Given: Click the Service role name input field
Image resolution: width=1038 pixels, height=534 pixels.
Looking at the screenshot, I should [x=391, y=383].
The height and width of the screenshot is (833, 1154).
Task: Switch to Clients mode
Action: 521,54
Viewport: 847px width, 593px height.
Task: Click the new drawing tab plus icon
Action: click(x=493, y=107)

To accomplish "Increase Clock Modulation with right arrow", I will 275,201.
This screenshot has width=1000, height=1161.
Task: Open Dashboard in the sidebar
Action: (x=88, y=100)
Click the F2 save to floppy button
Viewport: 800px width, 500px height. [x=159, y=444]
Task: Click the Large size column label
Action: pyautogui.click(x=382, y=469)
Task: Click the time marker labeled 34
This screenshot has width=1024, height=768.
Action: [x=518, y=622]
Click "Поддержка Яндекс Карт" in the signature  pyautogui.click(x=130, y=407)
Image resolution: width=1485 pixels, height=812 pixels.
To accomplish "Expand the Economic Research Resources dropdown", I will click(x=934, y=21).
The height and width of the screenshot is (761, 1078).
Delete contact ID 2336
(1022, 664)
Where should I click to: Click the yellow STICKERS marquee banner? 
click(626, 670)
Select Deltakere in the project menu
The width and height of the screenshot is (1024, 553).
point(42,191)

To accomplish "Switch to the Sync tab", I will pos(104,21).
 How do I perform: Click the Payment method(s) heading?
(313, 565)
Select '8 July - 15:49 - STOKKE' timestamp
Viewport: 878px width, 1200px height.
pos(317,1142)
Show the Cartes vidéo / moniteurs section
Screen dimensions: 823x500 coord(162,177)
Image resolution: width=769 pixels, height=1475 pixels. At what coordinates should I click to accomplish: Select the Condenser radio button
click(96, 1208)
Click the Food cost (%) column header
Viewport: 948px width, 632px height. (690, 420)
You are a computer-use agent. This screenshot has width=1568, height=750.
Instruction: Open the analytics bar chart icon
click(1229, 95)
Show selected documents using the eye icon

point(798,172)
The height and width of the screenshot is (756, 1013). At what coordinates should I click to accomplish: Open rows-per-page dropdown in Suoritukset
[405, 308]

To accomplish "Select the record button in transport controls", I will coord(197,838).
•••
Exercise instructions:
Can you update all of the records above so that every "Image resolution" reads "Screen size" and nothing else changes?

Solution to this task:
Given: Click the Service role name input field
Screen size: width=1038 pixels, height=534 pixels.
Looking at the screenshot, I should [x=391, y=383].
The height and width of the screenshot is (833, 1154).
Task: Switch to Clients mode
Action: 521,54
Viewport: 847px width, 593px height.
Task: Click the new drawing tab plus icon
Action: click(x=493, y=107)

To accomplish "Increase Clock Modulation with right arrow", I will 275,201.
This screenshot has width=1000, height=1161.
Task: Open Dashboard in the sidebar
Action: (x=88, y=100)
Click the F2 save to floppy button
Viewport: 800px width, 500px height. [x=159, y=444]
Task: Click the Large size column label
Action: pyautogui.click(x=382, y=469)
Task: Click the time marker labeled 34
This screenshot has width=1024, height=768.
Action: [x=518, y=622]
Click "Поддержка Яндекс Карт" in the signature  pyautogui.click(x=130, y=407)
Screen size: width=1485 pixels, height=812 pixels.
To accomplish "Expand the Economic Research Resources dropdown", I will click(x=934, y=21).
The height and width of the screenshot is (761, 1078).
Delete contact ID 2336
(1022, 664)
Where should I click to: Click the yellow STICKERS marquee banner? 
click(626, 670)
Select Deltakere in the project menu
The width and height of the screenshot is (1024, 553).
point(42,191)

To accomplish "Switch to the Sync tab", I will pos(104,21).
 How do I perform: Click the Payment method(s) heading?
(313, 565)
Select '8 July - 15:49 - STOKKE' timestamp
Viewport: 878px width, 1200px height.
pos(317,1142)
Show the Cartes vidéo / moniteurs section
Screen dimensions: 823x500 coord(162,177)
Screen size: width=769 pixels, height=1475 pixels. At what coordinates should I click to accomplish: Select the Condenser radio button
click(96, 1208)
Click the Food cost (%) column header
Viewport: 948px width, 632px height. (690, 420)
You are a computer-use agent. This screenshot has width=1568, height=750.
Instruction: Open the analytics bar chart icon
click(1229, 95)
Show selected documents using the eye icon

point(798,172)
The height and width of the screenshot is (756, 1013). At what coordinates should I click to accomplish: Open rows-per-page dropdown in Suoritukset
[405, 308]

To accomplish "Select the record button in transport controls", I will coord(197,838).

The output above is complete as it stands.